* [What is needed]
Please write out the rows starting with the line that contains "The image size is (800, 420)." and continuing through the line that contains "Action: (1793, 1050)", both lines included, copying each one exactly.

* [Stored records]
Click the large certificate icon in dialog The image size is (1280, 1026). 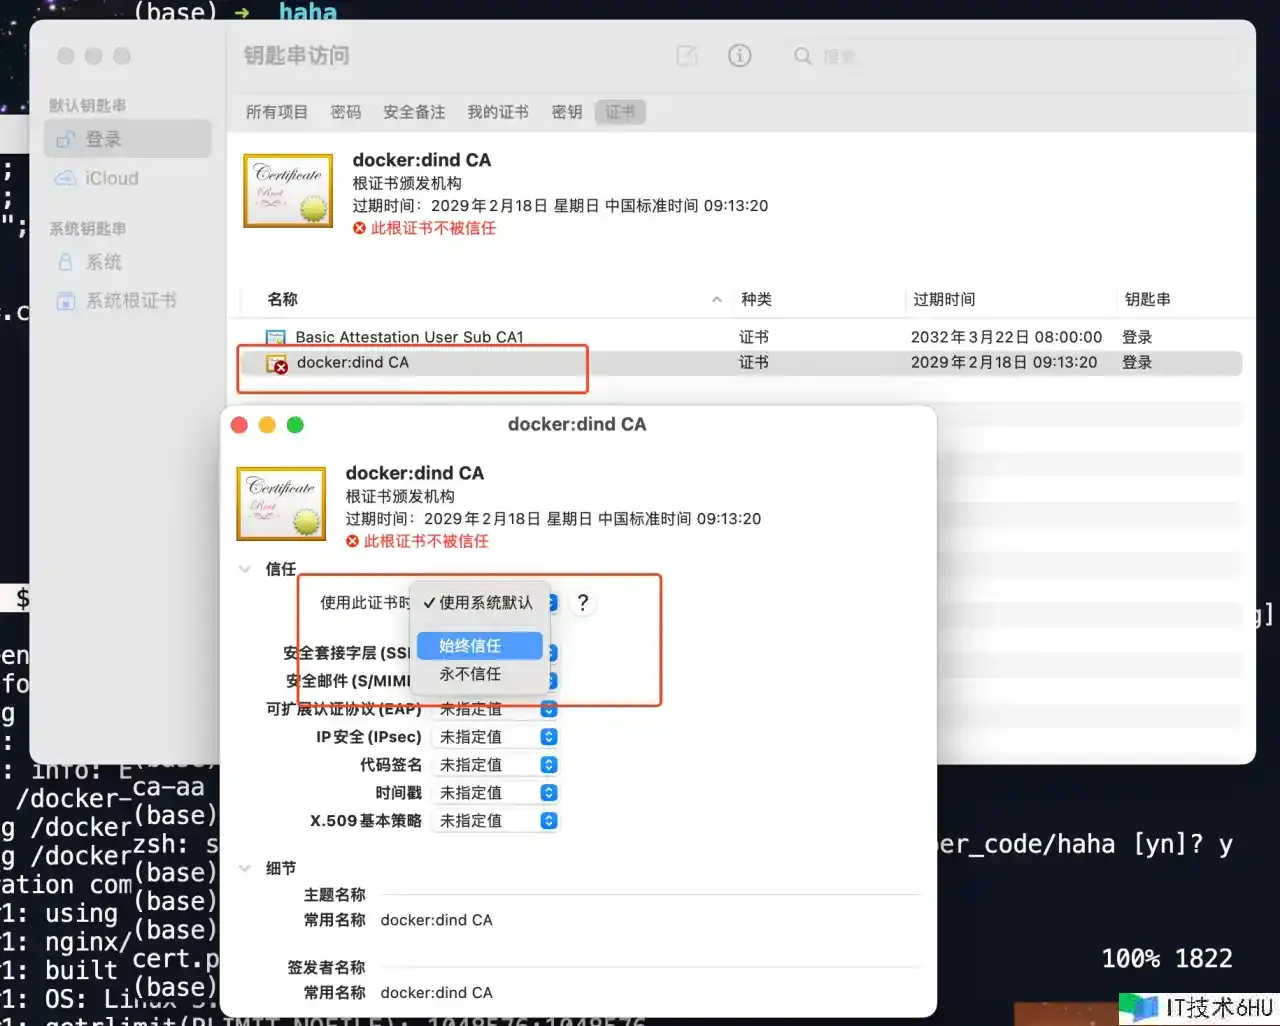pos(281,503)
...
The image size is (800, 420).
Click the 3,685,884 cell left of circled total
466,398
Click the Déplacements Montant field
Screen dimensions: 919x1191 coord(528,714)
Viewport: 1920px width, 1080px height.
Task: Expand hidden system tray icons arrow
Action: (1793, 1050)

* [Complete answer]
The image size is (800, 420).
Click the 3,685,884 cell left of circled total
466,398
Click the Déplacements Montant field
Screen dimensions: 919x1191 coord(528,714)
Viewport: 1920px width, 1080px height.
Task: Expand hidden system tray icons arrow
Action: (1793, 1050)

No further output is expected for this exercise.